Sejak awal, peran ibu dalam keluarga juga berkaitan dengan tanggung jawab sosial. Apapun yang terjadi dalam keluarga Anda, itu merupakan tanggung jawab sosial sebagai warga negara, Moms. Contoh yang paling dekat dengan kehidupan sehari-hari adalah sekolah.

Najeela Shihab, saat memberikan materi tentang berkomunikasi mengenai isu negara dengan orang terdekat. Foto: Doc. Ibu-ibu kritis.

"Di Indonesia, komite seklah sulit dijalani karena orang tua berpikir, sekolah adalah untuk kesuksesan anaknya saja, bukan anak orang lain atau bahkan anak di Indonesia. Isu sosial itu yang harus diubah sejak awal," ujar Najeela.

Ada lagi pemikiran orang tua yang selalu benar dalam keluarga. Hal ini membuat anak sulit membedakan pesan dan kebenaran. Kalau kebenaran tidak perlu diperdebatkan, sedangkan pesan adalah sesuatu yang bisa dikritisi. Inilah yang membuat pikiran kritis anak tidak berkembang.
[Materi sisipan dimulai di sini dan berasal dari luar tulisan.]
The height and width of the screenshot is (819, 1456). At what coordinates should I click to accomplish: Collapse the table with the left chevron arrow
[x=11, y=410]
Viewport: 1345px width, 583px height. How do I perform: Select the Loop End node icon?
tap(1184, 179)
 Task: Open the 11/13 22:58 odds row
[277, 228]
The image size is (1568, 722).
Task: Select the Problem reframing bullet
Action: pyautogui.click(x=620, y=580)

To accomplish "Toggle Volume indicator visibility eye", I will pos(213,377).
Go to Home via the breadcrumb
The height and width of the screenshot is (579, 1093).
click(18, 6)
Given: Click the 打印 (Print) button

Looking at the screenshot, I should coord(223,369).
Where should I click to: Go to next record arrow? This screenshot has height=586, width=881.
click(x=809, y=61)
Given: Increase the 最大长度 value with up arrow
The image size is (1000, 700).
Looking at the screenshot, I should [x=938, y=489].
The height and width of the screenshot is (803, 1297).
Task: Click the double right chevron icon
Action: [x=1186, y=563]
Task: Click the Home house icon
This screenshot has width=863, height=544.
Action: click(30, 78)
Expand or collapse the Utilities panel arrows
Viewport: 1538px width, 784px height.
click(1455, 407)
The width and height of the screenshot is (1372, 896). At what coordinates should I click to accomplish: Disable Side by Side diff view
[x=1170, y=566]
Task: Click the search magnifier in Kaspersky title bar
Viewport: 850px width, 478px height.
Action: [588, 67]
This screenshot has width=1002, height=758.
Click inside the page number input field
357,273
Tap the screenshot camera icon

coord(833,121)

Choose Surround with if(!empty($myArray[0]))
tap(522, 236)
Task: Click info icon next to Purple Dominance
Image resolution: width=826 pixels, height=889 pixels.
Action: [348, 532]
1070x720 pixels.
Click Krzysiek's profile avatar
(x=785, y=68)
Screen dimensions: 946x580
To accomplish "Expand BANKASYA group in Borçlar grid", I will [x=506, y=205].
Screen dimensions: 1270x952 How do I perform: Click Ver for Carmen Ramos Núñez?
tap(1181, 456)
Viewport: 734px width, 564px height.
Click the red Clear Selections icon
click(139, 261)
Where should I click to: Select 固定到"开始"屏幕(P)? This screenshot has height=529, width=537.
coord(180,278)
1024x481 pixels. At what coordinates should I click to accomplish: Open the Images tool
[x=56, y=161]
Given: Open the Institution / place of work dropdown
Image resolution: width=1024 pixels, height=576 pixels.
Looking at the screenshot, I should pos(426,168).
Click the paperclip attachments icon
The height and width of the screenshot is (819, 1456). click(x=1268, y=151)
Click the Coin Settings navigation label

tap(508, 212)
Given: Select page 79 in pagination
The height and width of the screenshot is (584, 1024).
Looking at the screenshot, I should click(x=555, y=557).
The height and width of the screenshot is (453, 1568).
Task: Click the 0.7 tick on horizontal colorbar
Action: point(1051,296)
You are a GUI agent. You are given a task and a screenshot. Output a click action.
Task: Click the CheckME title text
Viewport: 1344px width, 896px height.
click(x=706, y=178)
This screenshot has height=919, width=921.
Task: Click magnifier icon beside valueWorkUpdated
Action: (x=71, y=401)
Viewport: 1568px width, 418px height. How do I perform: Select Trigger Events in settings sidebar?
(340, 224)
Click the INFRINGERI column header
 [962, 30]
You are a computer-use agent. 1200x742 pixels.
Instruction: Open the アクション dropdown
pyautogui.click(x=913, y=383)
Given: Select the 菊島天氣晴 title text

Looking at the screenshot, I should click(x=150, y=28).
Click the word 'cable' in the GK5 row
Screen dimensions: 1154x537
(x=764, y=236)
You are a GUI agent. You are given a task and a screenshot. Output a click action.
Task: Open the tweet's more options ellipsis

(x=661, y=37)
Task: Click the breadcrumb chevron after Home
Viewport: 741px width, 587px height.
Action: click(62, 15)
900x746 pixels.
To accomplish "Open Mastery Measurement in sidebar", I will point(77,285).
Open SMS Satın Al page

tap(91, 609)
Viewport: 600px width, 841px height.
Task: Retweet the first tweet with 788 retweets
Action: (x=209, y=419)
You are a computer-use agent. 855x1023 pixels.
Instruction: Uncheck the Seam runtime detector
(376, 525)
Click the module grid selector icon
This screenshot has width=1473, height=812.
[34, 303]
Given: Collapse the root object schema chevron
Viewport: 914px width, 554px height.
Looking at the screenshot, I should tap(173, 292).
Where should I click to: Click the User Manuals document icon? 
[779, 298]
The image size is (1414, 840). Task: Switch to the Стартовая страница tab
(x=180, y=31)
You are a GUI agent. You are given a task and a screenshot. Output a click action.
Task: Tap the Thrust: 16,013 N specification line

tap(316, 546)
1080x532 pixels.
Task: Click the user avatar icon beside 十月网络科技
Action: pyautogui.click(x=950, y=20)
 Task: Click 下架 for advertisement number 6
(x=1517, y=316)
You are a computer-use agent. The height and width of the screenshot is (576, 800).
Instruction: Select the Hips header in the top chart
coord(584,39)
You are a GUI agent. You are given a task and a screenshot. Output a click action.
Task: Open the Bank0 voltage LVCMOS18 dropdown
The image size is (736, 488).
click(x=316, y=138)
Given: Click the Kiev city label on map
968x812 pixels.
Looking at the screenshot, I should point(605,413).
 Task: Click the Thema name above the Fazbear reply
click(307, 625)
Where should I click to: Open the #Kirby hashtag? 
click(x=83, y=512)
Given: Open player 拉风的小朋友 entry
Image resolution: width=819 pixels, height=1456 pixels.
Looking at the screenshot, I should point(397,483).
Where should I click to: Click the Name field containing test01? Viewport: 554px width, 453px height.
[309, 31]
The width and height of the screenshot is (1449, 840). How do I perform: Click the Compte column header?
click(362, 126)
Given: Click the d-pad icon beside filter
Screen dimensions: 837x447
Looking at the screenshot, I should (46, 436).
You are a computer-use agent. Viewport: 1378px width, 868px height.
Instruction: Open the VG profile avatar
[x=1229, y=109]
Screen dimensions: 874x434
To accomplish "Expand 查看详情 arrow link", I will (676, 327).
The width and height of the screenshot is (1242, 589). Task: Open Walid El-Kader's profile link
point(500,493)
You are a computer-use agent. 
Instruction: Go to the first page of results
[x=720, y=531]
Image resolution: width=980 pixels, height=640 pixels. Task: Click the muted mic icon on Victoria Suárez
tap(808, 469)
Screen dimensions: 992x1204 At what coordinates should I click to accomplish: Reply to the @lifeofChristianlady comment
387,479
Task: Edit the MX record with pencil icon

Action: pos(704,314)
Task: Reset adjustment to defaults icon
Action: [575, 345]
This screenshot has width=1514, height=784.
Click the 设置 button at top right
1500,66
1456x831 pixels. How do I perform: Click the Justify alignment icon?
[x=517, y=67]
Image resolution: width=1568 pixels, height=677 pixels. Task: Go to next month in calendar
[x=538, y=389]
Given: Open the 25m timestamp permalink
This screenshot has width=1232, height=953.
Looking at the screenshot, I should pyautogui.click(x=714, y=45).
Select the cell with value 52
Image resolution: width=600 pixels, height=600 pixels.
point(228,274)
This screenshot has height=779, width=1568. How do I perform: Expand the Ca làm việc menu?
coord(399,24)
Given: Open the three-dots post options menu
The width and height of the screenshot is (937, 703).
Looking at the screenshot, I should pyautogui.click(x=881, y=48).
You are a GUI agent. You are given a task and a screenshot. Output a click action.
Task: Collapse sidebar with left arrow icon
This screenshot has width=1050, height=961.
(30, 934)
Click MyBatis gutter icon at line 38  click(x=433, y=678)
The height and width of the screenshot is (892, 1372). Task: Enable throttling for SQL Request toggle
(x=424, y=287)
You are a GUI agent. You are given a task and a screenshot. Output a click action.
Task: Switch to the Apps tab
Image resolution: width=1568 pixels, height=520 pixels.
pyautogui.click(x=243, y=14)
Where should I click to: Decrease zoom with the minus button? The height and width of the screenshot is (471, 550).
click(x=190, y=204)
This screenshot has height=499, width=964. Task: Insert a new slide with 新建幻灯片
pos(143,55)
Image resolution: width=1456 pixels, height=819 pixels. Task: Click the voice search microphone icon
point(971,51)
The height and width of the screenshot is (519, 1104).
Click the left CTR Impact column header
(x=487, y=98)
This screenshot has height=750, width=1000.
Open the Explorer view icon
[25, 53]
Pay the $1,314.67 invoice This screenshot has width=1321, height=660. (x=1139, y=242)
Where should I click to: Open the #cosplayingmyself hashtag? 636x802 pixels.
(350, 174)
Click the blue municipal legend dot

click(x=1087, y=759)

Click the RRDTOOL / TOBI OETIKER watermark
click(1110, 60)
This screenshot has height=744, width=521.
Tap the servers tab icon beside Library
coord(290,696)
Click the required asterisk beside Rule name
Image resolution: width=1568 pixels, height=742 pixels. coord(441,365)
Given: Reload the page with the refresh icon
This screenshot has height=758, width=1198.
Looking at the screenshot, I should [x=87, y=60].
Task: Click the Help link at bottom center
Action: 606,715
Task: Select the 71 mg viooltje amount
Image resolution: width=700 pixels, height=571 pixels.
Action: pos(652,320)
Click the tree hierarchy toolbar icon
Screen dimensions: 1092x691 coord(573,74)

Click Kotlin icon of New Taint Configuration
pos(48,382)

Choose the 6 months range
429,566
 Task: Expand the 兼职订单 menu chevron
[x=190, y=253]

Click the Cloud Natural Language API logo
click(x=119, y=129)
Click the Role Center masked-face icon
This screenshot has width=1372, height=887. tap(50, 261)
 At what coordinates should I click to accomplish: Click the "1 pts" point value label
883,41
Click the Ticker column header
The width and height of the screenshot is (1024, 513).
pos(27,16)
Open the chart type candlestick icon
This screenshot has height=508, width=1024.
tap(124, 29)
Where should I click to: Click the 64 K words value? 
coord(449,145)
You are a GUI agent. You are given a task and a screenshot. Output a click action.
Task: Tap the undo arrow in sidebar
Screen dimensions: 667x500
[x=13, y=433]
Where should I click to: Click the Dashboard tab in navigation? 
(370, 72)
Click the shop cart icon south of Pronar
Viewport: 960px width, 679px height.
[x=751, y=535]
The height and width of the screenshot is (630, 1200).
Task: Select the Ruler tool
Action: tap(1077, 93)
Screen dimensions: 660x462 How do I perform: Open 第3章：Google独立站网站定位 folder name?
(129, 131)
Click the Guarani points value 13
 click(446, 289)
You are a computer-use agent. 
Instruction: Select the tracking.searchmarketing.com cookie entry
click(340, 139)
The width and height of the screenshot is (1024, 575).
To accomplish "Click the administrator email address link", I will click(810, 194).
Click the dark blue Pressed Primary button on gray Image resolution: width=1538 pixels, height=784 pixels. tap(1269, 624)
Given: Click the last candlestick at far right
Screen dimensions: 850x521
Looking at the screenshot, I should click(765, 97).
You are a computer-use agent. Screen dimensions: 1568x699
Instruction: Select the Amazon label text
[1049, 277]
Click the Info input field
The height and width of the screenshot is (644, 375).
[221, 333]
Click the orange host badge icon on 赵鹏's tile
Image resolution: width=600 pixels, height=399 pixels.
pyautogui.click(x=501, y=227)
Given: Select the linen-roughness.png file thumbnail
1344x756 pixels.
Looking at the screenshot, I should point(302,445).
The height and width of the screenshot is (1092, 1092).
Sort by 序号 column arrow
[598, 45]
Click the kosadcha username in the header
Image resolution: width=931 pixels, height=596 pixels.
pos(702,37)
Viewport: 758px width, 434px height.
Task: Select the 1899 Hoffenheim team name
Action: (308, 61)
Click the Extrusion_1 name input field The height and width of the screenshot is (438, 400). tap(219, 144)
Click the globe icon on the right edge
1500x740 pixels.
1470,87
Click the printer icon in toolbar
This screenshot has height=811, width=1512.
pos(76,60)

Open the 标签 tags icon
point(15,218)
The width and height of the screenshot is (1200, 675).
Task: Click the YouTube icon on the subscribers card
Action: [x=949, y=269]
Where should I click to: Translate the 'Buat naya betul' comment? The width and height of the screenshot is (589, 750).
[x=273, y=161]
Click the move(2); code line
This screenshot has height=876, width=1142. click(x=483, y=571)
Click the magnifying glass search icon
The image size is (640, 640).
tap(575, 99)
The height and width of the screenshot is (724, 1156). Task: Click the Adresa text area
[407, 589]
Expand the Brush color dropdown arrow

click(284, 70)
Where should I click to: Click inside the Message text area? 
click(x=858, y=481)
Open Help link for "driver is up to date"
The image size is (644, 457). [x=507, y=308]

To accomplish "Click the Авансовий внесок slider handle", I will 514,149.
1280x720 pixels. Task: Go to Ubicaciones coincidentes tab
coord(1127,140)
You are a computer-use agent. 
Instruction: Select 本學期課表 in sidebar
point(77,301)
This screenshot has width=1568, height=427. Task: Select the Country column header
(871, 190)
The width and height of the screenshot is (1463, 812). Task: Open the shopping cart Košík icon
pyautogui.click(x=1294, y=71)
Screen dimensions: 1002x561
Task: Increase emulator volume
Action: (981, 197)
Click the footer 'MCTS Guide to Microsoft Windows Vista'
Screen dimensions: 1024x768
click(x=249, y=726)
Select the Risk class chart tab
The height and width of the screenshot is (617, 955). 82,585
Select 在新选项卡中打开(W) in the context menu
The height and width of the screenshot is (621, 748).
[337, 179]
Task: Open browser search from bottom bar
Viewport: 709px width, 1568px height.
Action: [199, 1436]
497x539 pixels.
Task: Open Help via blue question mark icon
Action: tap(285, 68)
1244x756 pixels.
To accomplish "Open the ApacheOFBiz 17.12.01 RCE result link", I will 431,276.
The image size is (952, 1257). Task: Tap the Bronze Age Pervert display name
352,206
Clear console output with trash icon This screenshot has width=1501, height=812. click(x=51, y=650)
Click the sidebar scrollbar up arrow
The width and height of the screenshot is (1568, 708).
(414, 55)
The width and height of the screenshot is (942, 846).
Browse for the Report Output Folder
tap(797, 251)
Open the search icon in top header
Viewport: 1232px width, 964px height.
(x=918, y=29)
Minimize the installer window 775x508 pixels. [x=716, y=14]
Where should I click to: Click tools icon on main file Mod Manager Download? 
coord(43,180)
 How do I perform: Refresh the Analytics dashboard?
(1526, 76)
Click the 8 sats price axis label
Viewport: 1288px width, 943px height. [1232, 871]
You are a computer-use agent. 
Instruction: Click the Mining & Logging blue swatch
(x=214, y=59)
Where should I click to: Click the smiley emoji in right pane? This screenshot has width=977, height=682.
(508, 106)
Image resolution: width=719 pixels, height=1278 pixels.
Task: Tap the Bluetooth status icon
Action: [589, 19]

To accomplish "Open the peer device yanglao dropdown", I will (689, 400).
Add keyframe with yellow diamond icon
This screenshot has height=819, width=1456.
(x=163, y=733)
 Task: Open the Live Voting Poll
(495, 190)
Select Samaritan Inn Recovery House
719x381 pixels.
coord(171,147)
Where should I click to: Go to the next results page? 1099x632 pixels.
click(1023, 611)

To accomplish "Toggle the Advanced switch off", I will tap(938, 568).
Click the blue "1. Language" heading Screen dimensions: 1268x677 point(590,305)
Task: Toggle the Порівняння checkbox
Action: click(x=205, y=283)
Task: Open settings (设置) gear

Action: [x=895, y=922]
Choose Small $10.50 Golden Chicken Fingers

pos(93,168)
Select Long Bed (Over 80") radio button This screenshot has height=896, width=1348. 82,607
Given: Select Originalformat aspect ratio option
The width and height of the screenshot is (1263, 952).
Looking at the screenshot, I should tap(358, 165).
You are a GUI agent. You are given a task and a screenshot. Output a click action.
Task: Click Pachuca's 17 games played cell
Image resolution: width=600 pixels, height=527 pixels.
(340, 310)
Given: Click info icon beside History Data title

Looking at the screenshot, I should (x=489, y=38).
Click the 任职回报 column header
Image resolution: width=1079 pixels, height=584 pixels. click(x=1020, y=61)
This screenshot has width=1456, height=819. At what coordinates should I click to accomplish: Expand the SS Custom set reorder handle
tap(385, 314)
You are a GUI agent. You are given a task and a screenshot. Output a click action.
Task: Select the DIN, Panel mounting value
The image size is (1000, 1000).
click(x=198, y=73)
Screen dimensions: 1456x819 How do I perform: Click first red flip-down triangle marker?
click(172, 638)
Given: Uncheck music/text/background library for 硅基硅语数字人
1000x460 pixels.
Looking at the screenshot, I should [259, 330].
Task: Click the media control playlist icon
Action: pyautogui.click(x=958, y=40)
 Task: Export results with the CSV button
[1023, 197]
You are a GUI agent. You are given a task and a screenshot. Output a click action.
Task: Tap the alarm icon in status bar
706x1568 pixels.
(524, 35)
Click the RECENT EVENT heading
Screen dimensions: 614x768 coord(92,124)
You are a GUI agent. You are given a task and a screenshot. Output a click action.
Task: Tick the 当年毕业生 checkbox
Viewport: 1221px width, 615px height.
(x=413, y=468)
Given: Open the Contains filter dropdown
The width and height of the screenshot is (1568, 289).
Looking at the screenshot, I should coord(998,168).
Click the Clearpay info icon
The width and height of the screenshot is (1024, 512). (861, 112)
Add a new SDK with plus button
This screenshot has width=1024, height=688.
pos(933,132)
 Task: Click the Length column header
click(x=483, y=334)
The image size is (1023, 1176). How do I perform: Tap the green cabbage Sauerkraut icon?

Dalam sesi akhir diskusi, Najelaa mengatakan pikiran kritis bisa dikembangkan dengan cara latihan. Ibu bisa memulai mempertanyakan informasi yang diterima anak dari sudut pandang berbeda. Misalnya ketika orang tua berbeda pendapat dengan si kecil, biarkan anak juga melihat bagaimana cara menyelesaikannya.

Para peserta diskusi "Ibu-ibu kritis". Foto: Doc. Ibu-ibu kritis.

"Kebanyakan orang tua yang memperlihatkan perbedaan pendapat di depan anak, tidak memperlihatkan percakapan saat berbaikan. Padahal mereka butuh juga melihat hal itu (menyelesaikan masalah). Lalu, ketika anak mendapat pesan yang bertentangan dari orang lain, dia bisa mempertanyakan hal itu. Itu sangat membantunya berpikir kritis," ujarnya.

Najelaa menekankan, untuk mulai menumbuhkan sikap kritis ibu bisa mencoba memperhatikan isu sosial di lingkungan sekitar dan mengubah cara berpikir yang hanya mementingkan anak saja. Bila belum bisa transparan dan adil ibu akan sulit berpikir kritis. Jadi Moms, bersikap kritis terhadap berbagai isu HAM, hukum dan politik ternyata juga bermanfaat untuk anak dan keluarga Anda.